▶ [DOCUMENT PASSAGE]
* BEGIN *

We don't want identifiers mangled. Should you be so unfortunate to have to use bytestrings as primary keys, then they'll come out the way you put them in. Because they're unambiguous identifiers. Not prose.

> So you just want normalisation-preserving filesystem?

I want an identity-preserving filesystem. And I have it!

> But I see that you care so little about human users that you think they should learn to avoid Á outside of letters to grandma...

I care a lot about human users. I give them nice file pickers so that they can easily choose to open files named ÁÁÁ.docx. Or search for those, using a system where both query and index is normalized (as is the common approach). And the other kind of users, also human, who find they care about the identity of files since they're writing that search engine and have to pass them in an argument vector to get the PDF viewer to open the file that the user found, will be most happy if they don't need to worry about the file system second-guessing them on identities.

PS There's a lot of you-this you-that ad-hominem things in your comments. That's not really the best way to hold a discussion.

kalleboo · on March 28, 2023

Personally I loved how Classic MacOS stored all it's file references as an "alias" data type which used the equivalent of inode, going as far as encoding file server connection details for auto-reconnect and a fallback path of inodes and names to traverse in case the file was removed and replaced.

But that worked in an OS that had no command line - UNIX users are allergic to binary configuration formats and demand to be able to type path names.

ClumsyPilot · on March 28, 2023

Do you speak other languages?

Czech language has Á, Č, Ď, Ě, É, Í, Ň, Ó, Ř, Š, Ť, Ů, Ú, Ý

Á can be represented in Unicode by its spesific codepoint, or can be made up of two - Letter A and the squiggly bit.

So when a user tries to fOpen a file called ÁÁÁÁÁÁÁÁÁÁÁÁÁÁÁÁÁÁÁÁÁÁÁÁÁÁÁÁÁÁÁÁÁÁÁÁÁÁÁÁÁÁ

Should by application make 2^32 requests to the file systen to open a file for every possible combination of bytes this steing could be represented as?

Wicher · on March 28, 2023

At this point the user will discover that easy to type unambiguously encoded filenames have value, and may opt to save the Á's for when they actually are writing a letter to grandma.

"But that's subjecting the user to limitations of the system!" you might object, and while you'd be right we should also ponder whether a filesystem is a word processor or a system for locating data using filenames as identifiers, and consequently, what sound handling of identifiers is.

And let's be realistic. Most users will choose the file to open from a file picker dialog. fopen() is not their interface, their interface is a file picker.

* END *

▶ [OBJECTIVE 1] Could you copy out the records word for word, everything from the start of the records down to the line containing "The Shop (813, 25)", with both ends included?

▶ [LISTED ENTRIES]
* BEGIN *

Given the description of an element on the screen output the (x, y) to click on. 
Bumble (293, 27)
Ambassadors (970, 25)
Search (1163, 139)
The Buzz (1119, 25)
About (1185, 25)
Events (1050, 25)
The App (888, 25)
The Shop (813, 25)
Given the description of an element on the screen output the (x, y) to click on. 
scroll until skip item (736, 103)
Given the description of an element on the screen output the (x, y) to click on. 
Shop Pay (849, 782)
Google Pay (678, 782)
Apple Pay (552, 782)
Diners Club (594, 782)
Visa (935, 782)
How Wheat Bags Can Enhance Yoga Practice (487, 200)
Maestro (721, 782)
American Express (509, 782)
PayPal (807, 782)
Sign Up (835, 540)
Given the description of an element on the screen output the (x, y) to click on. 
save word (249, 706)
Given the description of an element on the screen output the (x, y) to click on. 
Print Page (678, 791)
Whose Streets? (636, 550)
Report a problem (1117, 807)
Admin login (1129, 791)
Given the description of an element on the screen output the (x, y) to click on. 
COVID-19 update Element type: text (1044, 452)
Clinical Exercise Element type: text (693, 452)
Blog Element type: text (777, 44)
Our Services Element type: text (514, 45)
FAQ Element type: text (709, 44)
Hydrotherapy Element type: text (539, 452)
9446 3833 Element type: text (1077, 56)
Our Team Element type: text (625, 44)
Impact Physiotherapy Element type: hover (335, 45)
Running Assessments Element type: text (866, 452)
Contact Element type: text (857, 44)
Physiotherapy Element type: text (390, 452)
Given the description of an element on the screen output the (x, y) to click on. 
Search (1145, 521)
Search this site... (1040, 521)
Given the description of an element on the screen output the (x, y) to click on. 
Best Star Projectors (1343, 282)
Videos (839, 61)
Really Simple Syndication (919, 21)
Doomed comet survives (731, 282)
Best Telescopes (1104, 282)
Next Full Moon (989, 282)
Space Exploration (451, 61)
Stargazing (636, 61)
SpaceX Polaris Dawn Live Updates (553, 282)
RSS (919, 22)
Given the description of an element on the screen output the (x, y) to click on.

* END *

▶ [OBJECTIVE 2] How would the forum thread about Unicode normalization and filenames as identifiers go on past its final sentence? Continue it from there.

▶ [TASK OUTPUT 1]
Given the description of an element on the screen output the (x, y) to click on. 
Bumble (293, 27)
Ambassadors (970, 25)
Search (1163, 139)
The Buzz (1119, 25)
About (1185, 25)
Events (1050, 25)
The App (888, 25)
The Shop (813, 25)

▶ [TASK OUTPUT 2]
The intersection of people for whom fopen() is their interface (no file pickers) but for whom learning lessons on the value of using unambiguous identifiers is somehow out of reach, would be exceedingly small.

hibbelig · on March 29, 2023

> At this point the user will discover that easy to type unambiguously encoded filenames have value, and may opt to save the Á's for when they actually are writing a letter to grandma.

The unambiguously encoded filenames wouldn't be in the natural language of the user, so you're asking the user to learn another language. Users shouldn't have to learn another language to use the computer.

Wicher · on March 29, 2023

I'm not 100% sure on this, but in many/most/all scripts, wouldn't there be a subset of characters in unicode for which you don't need to worry about unicode ambiguities with respect to combining characters?

For prose of course it wouldn't be acceptable if you can't use your full language, but this is a filesystem, and we're talking identifiers, not prose. We accept that for a wide range of everyday things — I don't think many people are getting worked up about web forms not accepting their phone numbers when entered in Latin numerals.

Using bytestring labels sans normalization is just the rational choice, and actually quite accommodating. People _can_ use their natural language. If you can encode your prose in bytes, then there you go, that'll be your filename ;-) and if you can't remember what diacritic-combining strategy you used when you created the file, and can't manage to fopen() it anymore by typing out the filename, use a file picker or search. And then, perhaps, go "that was a hassle, I'll avoid those fu͝n͜n͏y͝ sq̧u͜igg̶l̢įȩş for my next filename, computer are stupid" - not the end of the world, not the worst outcome.

hibbelig · on March 29, 2023

I'm not 100% certain, either. Hasn't someone else here written that all of the Korean characters can be expressed in two ways?

Then there is Vietnamese which has a lot of accents and other diacritics. Not sure how much you can do without them.

Perhaps a language like Chinese doesn't have so many ambiguities, as in there is only one way to encode a given character in Unicode?

flohofwoe · on March 28, 2023

I speak German which has its share of pointy letters :)

I'm aware of the normalization problem, but that should be handled in the API layers above the filesystem. In which layer exactly is up for discussion though (but IMHO there should always be a fallback to access files via their "raw bytes path identifiers", if for nothing else than debugging).

sacnoradhq · on March 29, 2023

Yes. Separate concerns and group logic where the knowledge and configuration to handle it for the use exist closer to the application, not scatter it throughout the system stack that shouldn't need to know anything above it.

The main ways of finding files are by enumeration and filtering on that enumeration. Normalization should selectively occur during filtering rather than permanently destroying the original bytes of the name of the file. Without a binary-precise filename call to open() (fopen() is a library call, not a syscall), then case-folding and Unicode normalization shouldn't second-guess the request or help the program. Case-insensitive filesystems are industry nonstandard and a dumb choice Apple continues to use.

FeepingCreature · on March 28, 2023

To be fair, what a sufficiently clever application could do would be to try and naively open the file, note a mismatch, then do a directory walk comparing normalized filenames.

Still not great.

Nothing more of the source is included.